Task requirements:
Find each line in the items below that contains the word "resolution", and copy those lines.

[Item-finding records]
════════
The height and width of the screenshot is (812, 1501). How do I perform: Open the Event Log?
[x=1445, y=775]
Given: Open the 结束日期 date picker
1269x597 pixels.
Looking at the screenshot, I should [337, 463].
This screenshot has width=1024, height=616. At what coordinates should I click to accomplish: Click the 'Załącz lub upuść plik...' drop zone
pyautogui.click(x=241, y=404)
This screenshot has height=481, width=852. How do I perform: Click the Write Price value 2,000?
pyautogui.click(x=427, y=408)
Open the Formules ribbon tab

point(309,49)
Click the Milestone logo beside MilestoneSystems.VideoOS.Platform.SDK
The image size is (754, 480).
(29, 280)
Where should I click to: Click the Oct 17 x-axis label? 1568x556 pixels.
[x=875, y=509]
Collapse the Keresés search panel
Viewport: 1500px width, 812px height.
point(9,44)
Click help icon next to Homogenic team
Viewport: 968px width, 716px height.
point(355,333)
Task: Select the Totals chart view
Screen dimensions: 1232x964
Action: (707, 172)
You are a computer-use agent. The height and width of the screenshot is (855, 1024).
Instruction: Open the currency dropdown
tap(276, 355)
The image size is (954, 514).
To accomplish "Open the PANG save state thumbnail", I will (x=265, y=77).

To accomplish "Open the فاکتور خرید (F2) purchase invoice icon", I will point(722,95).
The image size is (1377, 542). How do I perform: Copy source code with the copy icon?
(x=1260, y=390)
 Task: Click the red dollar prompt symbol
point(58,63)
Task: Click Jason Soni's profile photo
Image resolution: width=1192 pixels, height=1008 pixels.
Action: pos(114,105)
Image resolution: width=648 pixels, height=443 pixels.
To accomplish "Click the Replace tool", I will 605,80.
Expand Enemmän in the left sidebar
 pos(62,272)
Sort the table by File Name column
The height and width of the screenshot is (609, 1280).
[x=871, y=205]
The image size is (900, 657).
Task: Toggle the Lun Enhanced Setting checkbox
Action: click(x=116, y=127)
════════
Response below:
Image resolution: width=1192 pixels, height=1008 pixels.
Image resolution: width=648 pixels, height=443 pixels.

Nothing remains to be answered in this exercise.